We can also create an NDArray by compressing a NumPy array:

In [123]:
nparray = np.linspace(0, 100, np.prod(shape), dtype=np.float64).reshape(shape)
b2array = blosc2.asarray(nparray)
b2array.info

0,1
type,NDArray
shape,"(10000, 10000)"
chunks,"(50, 10000)"
blocks,"(4, 10000)"
dtype,float64
cratio,26.18
cparams,"CParams(codec=, codec_meta=0, clevel=1, use_dict=False, typesize=8, nthreads=10, blocksize=320000, splitmode=, filters=[, , , , , ], filters_meta=[0, 0, 0, 0, 0, 0], tuner=)"
dparams,DParams(nthreads=10)


or an iterator:

In [124]:
N = 1000_000
rng = np.random.default_rng()
it = ((-x + 1, x - 2, rng.normal()) for x in range(N))
sa = blosc2.fromiter(it, dtype="i4,f4,f8", shape=(N,))
sa.info

0,1
type,NDArray
shape,"(1000000,)"
chunks,"(250000,)"
blocks,"(31250,)"
dtype,"[('f0', '"
cratio,2.24
cparams,"CParams(codec=, codec_meta=0, clevel=1, use_dict=False, typesize=16, nthreads=10, blocksize=500000, splitmode=, filters=[, , , , , ], filters_meta=[0, 0, 0, 0, 0, 0], tuner=)"
dparams,DParams(nthreads=10)



## Reading and modifying data
NDArray arrays cannot be read directly, since they are compressed, and so must be decompressed first (to NumPy arrays, which are stored in memory). This can be done for the full array using the ``[:]`` operator, which returns a NumPy array.

In [125]:
temp = array[:]  # This will decompress the full array
type(temp)

numpy.ndarray


However it is often not necessary (or desirable) to load the whole array into memory. We can easily read just small parts of NDArray arrays to a NumPy array, quickly, via standard indexing routines.

In [126]:
array[0]

array([   0,    1,    2, ..., 9997, 9998, 9999], shape=(10000,))

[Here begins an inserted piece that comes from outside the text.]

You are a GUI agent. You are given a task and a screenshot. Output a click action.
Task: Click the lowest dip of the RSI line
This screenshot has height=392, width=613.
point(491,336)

We can modify the data in the array using standard NumPy indexing too, using either NumPy or NDArray arrays as the data source.  For example, we can set the first row to zeros and the first column to ones. ``array`` will still be a NDArray array.

In [127]:
array[0, :] = blosc2.zeros(10000, dtype=array.dtype)
array[:, 0] = np.ones(10000, dtype=array.dtype)
print(array)

<blosc2.ndarray.NDArray object at 0x7c54c3f01550>


In [128]:
array[0, 0]

array(1)

In [129]:
array[0, :]

array([1, 0, 0, ..., 0, 0, 0], shape=(10000,))

In [130]:
array[:, 0]

array([1, 1, 1, ..., 1, 1, 1], shape=(10000,))

## Enlarging the array
Existing arrays can be enlarged. This is one operation that is greatly enhanced by the chunking procedure implemented in NDArray arrays.

In [131]:
array.resize((10_001, 10_000))
print(array.shape)
array[10_000, :] = 1
array[10_000, :]

(10001, 10000)


array([1, 1, 1, ..., 1, 1, 1], shape=(10000,))

Enlarging a NumPy array requires a full copy of the data, since underlying data are stored contiguously in memory; hence new memory to hold the extended array is allocated, the old data is copied to the new memory, and then the new data is appended.
Enlarging is a much faster operation for NDArray arrays because data is chunked, and the chunks may be stored non-contiguously in memory, so one may simply write the necessary new chunks to some arbitrary address in memory and leave the old chunks untouched.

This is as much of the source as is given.